First increase the damage, then apply reductions
The developers have explained how those abilities should work, based creatures that appear on certain adventure paths and monsters that do have that combination of abilities on the bestiaries.
In Mummy Mask #1 (The Half-dead City), there is a clay creature that has a vulnerability to fire, and being a construct, they have hardness , but first you increase the damage by 50%, then you apply hardness, then anything that goes through is normal damage, as explained by the author of the adventure and later confirmed by Robert G. McCreary (a developer).
The animated objects are constructs, so they are now creatures, not objects. As creatures, energy damage is not halved against them (in effect, becoming a creature trumps the normal object rules).

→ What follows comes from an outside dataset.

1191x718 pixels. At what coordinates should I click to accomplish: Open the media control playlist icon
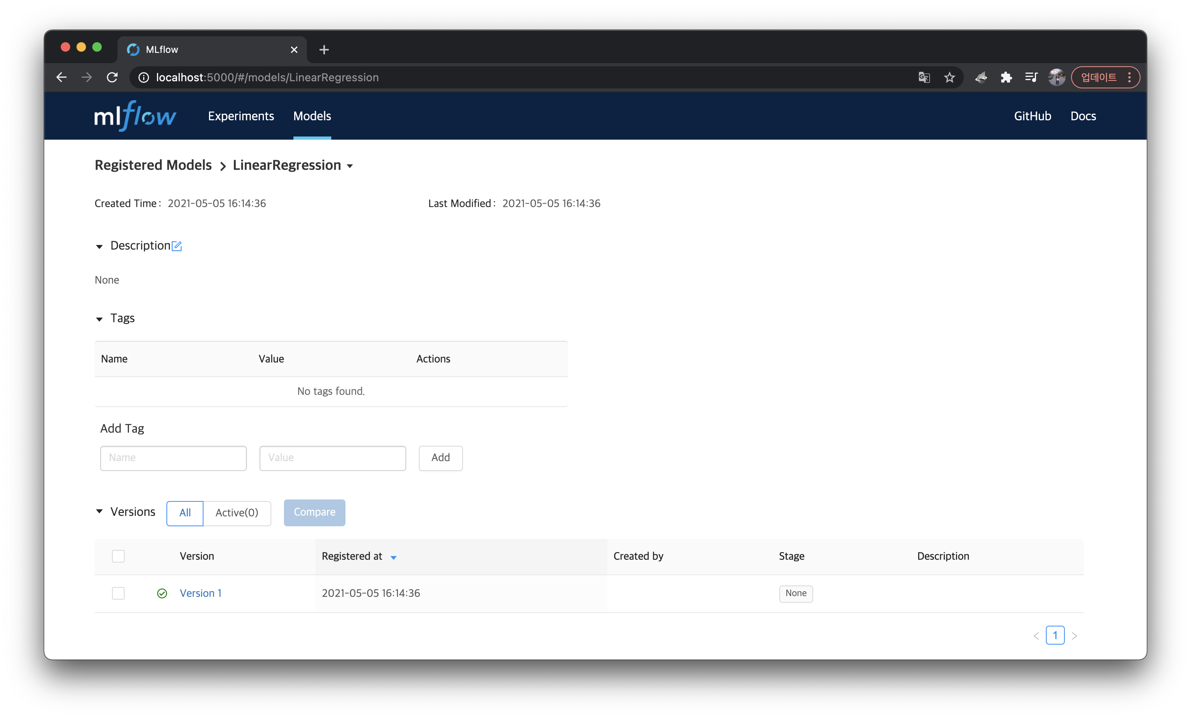point(1031,77)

So they take full damage from energy attacks (150% if they are vulnerable to that energy type), then hardness is applied. However, page 174 of the Core Rulebook states (under "Vulnerability to Certain Attacks") that "Certain attacks are especially successful against some objects.In such cases, attacks deal double their normal damage and my ignore the object's hardness."
Even though the animated objects are no longer "objects," I would still apply this rule about overcoming hardness to them in this adventure (but the 150% creature vulnerability trumps the double damage to an object part of the rule), as hardness can be quite difficult to overcome for low-level PCs. So if the PCs use fire against the warrior dolls, for example, it would deal 150% the normal damage, and ignore the hardness. Other energy damage would deal full damage which would ten be reduced by hardness, the same as for any other attack against it.
Another example are the robot creatures from the Iron Gods adventure path, where they have linked to McCreary's answer several times when questioning the order of abilities and again confirmed by James Jacobs on his unofficial thread, because all robots are vulnerable to electricity, but some of them are also resistant to electricity, like the iconic Annihilator from the Inner Sea Bestiary cover, and even though they have hardness, they should not be treated as objects, just like other constructs.
You need to determine the total amount of damage the robot WOULD take before applying hardness and electricity resistance. So once the damage is determined, first thing you do is apply the vulnerability effect to get the total damage. Hardness and resistance kick in after that.